MR JOHN ARMITT, MR ROBIN GISBY, TIM CLARKE AND MR MICHAEL ROLLINGS

WEDNESDAY 19 JUNE 2002

  180. Is it part of your remit to consider how you can help to implement the regional economic strategies and the regional transport strategies?
  (Mr Armitt) I would say it is in our remit to try to support the regional transport strategies. Our fundamental job is to maintain and renew the existing infrastructure. As far as enhancement to the existing infrastructure is concerned, strategically that is very much an issue for the SRA. We have agreed this with the SRA in the last few months and it is the SRA's job to decide on what enhancements should be put into the network, it is not Railtrack's job to decide what enhancements should be put into the network.

  181. Are you saying those regional strategies are not very high on your agenda?
  (Mr Armitt) I would say they are primarily a SRA relationship issue. When the decisions are made as to what is the most effective way to spend money and improve the network, then we will go and get on with the work, assuming the decision is that it is for Railtrack to do it. There is a tendency, certainly for large schemes in the future, for them not to be carried out by Railtrack, but for them to be carried out by special purpose vehicles.

Chairman

  182. We might actually ask you, Mr Rollings, whether you have any information about small-scale improvements which could count as enhancements.
  (Mr Rollings) It is probably a question which it is better for Railtrack to take.

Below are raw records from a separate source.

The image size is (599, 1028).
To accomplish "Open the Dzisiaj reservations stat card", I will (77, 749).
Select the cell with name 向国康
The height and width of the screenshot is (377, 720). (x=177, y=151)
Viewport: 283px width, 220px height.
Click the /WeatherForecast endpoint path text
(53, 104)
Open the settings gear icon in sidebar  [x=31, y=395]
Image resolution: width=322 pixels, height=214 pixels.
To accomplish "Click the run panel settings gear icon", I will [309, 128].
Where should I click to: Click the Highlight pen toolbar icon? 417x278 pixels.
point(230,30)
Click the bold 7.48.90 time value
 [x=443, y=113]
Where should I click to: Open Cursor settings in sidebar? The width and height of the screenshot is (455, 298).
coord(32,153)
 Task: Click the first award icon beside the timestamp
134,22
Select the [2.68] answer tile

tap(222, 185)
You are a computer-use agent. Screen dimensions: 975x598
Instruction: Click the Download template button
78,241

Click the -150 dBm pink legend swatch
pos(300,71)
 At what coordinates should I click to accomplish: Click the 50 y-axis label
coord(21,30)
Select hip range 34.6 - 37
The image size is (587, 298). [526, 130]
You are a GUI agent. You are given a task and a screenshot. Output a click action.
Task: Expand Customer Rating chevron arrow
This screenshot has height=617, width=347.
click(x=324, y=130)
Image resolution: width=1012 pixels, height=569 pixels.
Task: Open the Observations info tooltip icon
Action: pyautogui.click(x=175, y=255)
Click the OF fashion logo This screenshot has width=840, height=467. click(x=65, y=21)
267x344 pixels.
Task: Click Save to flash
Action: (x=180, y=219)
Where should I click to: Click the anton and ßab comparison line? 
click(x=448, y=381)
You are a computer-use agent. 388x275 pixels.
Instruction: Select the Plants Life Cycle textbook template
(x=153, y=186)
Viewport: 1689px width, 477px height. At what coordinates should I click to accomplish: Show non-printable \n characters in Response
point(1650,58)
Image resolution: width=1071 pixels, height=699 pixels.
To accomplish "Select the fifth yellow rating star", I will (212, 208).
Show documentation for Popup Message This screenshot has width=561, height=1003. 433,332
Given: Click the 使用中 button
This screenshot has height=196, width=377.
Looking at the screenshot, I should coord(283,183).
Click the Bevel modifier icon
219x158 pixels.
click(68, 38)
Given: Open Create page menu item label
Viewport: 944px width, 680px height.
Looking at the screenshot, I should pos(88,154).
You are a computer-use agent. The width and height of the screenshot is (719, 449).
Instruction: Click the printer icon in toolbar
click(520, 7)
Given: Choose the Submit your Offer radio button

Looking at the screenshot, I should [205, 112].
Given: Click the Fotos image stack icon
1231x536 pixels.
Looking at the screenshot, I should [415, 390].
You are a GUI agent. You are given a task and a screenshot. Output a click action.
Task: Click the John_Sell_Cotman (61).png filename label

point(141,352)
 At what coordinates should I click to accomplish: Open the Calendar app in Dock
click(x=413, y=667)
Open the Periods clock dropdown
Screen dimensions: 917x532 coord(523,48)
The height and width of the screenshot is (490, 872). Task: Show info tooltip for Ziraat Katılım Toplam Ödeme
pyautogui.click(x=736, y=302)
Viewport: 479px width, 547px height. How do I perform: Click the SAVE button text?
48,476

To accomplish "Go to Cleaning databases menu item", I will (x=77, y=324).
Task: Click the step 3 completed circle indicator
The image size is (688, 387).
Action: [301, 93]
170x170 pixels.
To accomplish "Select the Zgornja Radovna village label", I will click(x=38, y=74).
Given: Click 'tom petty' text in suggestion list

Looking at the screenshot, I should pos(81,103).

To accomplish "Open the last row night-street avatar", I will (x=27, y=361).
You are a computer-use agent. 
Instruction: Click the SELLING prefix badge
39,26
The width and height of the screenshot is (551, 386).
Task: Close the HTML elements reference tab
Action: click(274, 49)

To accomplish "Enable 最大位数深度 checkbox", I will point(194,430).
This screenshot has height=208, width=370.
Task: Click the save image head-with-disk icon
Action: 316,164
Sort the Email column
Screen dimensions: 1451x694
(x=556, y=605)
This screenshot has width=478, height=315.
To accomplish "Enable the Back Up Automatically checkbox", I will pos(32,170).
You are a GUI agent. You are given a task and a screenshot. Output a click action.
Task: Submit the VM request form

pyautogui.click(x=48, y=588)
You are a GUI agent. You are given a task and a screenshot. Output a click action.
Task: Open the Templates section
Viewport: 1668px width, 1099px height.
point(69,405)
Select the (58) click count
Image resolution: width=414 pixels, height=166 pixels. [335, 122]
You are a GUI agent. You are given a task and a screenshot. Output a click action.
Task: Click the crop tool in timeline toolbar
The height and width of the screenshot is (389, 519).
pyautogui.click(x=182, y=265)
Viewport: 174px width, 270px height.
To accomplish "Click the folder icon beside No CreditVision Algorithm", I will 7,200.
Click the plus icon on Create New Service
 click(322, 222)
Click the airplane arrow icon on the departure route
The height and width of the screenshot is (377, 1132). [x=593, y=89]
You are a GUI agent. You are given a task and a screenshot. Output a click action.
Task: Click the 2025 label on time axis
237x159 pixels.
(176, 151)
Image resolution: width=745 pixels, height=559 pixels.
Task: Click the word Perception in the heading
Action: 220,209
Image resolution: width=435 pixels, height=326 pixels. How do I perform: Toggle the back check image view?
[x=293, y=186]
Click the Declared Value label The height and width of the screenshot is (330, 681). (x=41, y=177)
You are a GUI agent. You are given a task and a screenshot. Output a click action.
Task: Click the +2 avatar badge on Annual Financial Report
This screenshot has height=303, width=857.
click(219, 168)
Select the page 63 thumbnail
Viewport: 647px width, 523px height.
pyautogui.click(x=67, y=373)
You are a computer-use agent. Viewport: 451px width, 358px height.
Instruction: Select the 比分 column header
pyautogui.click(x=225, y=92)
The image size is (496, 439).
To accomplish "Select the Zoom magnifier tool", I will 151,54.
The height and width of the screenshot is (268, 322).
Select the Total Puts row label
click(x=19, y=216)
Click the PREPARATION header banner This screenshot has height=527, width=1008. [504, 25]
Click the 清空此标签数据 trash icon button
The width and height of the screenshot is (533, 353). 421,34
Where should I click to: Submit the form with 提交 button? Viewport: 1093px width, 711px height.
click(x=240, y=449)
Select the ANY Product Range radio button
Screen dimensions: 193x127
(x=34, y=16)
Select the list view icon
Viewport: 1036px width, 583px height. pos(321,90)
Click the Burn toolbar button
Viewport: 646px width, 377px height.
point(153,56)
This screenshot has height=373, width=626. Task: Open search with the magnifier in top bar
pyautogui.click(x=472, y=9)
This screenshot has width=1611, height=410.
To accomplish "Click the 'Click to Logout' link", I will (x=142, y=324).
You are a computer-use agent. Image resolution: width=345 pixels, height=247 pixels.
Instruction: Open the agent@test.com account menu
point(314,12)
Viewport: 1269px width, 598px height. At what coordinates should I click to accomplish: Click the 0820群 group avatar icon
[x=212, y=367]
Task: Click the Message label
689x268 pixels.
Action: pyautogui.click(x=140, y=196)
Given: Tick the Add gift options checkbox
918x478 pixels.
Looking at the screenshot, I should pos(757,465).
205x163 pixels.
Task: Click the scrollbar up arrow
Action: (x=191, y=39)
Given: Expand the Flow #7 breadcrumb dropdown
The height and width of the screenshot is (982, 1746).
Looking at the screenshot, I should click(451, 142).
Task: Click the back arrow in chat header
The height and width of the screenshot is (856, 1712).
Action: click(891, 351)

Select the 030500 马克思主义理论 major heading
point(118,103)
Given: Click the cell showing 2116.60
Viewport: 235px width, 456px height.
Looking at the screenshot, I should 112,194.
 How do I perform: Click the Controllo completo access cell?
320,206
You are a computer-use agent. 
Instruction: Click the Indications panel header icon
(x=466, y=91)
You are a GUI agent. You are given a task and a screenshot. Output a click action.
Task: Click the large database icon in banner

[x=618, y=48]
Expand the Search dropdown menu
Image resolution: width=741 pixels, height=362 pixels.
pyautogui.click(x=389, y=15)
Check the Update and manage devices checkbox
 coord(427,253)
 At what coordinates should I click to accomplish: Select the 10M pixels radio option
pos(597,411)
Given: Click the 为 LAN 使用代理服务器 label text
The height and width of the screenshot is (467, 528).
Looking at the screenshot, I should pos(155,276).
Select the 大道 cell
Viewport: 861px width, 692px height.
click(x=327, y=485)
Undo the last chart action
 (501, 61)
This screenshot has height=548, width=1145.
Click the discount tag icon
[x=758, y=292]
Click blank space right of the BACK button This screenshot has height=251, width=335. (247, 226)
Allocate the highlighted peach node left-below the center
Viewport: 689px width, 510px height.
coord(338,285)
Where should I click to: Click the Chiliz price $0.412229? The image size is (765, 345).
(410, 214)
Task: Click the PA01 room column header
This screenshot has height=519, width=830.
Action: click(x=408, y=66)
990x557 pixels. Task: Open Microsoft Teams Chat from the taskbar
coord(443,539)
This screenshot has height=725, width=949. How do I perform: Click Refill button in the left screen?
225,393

  183. The difficulty we are falling into here, Mr Armitt, and I am sure you sympathise, is that you are saying the long-term planning is for the Strategic Rail Authority, they decide what they want to do. You do what you are told, which is of course an admirable response and one we all understand. Then when we ask Mr Rollins whether there are any extra small enhancements, he says that is your responsibility.
  (Mr Rollings) No, I did not say it was their responsibility. The question you asked was whether there were any which would enhance. That may be something Railtrack has a better view on than I do.

  184. Mr Armitt, do you have a better view?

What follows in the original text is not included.